Handel was not a stellar candidate, but as a former officeholder and longtime community presence, she was a comfortable choice for Republicans. She also was the beneficiary of a hellacious anti-Ossoff campaign that painted the moderate newbie as a spear-carrier for Nancy Pelosi and the left.

It was enough to fend off the 30-year-old, who, buoyed by online donations, became the best funded House candidate in history.

The Republicans hung on but not without lingering questions. A 4 point win in a district they have customarily carried by 20 should be a cause for concern.

Their less noticed and even narrower victory Tuesday in South Carolina for the seat vacated by Trump Budget Director Mick Mulvaney should be even more alarming to the GOP.

Absent the monumental effort the GOP and supporting oligarchs waged on Handel’s behalf, increased Democratic enthusiasm and turnout turned an expected blowout into a barn-burner.
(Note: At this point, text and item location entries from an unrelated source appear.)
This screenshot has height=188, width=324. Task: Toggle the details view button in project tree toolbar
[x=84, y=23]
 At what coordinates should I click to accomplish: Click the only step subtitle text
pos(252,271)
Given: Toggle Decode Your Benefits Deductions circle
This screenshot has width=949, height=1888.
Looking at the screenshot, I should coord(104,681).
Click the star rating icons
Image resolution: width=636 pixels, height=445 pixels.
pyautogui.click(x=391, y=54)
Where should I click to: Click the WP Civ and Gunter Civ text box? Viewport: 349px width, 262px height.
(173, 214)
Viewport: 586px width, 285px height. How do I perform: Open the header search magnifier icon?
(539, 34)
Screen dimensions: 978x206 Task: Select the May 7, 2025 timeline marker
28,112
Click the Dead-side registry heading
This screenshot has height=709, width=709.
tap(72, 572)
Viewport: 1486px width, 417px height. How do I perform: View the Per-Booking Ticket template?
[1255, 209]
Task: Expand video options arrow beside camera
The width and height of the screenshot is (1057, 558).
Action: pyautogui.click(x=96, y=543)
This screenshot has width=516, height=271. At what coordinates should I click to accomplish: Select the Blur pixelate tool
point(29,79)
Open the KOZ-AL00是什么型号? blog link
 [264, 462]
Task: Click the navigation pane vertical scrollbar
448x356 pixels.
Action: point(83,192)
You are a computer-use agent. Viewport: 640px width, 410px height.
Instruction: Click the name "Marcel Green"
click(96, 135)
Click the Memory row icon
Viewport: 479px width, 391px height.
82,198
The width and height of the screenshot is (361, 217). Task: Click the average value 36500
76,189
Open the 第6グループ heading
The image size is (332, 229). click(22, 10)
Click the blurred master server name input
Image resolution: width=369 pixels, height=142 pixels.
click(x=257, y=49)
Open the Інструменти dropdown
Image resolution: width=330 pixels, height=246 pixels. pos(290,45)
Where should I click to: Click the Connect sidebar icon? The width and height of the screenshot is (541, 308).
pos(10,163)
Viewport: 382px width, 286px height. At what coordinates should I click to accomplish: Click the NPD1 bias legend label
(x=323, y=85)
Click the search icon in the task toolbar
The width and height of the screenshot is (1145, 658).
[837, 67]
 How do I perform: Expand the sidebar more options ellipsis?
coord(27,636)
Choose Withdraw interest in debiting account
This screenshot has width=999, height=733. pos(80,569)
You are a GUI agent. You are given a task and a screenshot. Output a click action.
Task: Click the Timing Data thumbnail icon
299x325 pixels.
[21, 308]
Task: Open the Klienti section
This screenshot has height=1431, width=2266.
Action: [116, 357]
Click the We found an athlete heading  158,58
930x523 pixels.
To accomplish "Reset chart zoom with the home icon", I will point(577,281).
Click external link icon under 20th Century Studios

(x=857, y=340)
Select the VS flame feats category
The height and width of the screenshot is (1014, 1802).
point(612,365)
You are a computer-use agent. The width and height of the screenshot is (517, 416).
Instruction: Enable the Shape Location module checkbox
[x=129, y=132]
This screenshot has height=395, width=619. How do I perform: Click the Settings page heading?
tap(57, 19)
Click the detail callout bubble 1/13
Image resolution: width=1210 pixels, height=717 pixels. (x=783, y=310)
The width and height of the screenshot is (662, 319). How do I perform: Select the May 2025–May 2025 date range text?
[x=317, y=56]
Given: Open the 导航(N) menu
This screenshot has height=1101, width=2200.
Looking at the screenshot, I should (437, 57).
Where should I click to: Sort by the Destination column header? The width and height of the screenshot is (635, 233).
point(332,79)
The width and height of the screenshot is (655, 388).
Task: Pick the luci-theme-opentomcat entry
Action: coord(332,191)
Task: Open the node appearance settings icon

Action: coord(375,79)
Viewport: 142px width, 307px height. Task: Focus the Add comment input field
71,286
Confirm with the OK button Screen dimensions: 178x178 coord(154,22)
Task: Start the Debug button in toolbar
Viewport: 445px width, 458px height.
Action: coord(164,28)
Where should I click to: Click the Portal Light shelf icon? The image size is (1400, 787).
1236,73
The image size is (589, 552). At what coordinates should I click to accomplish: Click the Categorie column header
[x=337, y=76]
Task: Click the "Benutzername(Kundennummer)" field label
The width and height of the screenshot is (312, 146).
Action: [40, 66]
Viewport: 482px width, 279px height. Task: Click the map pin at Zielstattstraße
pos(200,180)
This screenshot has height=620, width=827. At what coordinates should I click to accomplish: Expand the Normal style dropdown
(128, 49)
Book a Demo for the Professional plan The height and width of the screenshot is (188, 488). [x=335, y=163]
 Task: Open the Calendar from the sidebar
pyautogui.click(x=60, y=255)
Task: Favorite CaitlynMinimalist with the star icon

The winner, Ralph Norman, won by an even slimmer margin than Handel in a district Mulvaney carried by 20 last fall, defeating the relatively unknown and underfunded Archie Parnell.

If I were the GOP, which now has won four special elections since the fall in Republican strongholds by significantly smaller margins than are customary, I would be concerned.

Democrats are glum. Younger party leaders in Congress are grumbling at Pelosi and their Old Guard leaders. The Bernie Sanders left is all over moderates, charging that Ossoff was too tepid – a foolish argument, considering the nature of the district.

The results warrant little of this.

Despite their disappointment, Democrats should find some encouragement in the weak performance of Republicans in the four House specials that were all decidedly home games for the GOP. Instead, the party should be focusing on 2018, and the 23 Republican-held House seats in districts where Hillary Clinton bested Trump last year.

While it would take a larger wave than is evident today, a Democratic sweep of these seats would land the party close to the 24 it needs to take control next year.

That won’t happen unless Democrats recruit, support and nominate candidates whose roots are deeper and messages more clear and who are a better fit for their districts than Ossoff and Parnell. And internecine warfare between the Bernie wing and more moderate factions will continue to be a sideshow that could limit Democratic gains in the House.

But Tuesday’s results should be neither discouraging to Democrats nor intoxicating for Republicans.

They point to a 2018 campaign for the House that is as likely to be competitive today as it was before the votes from Georgia were counted.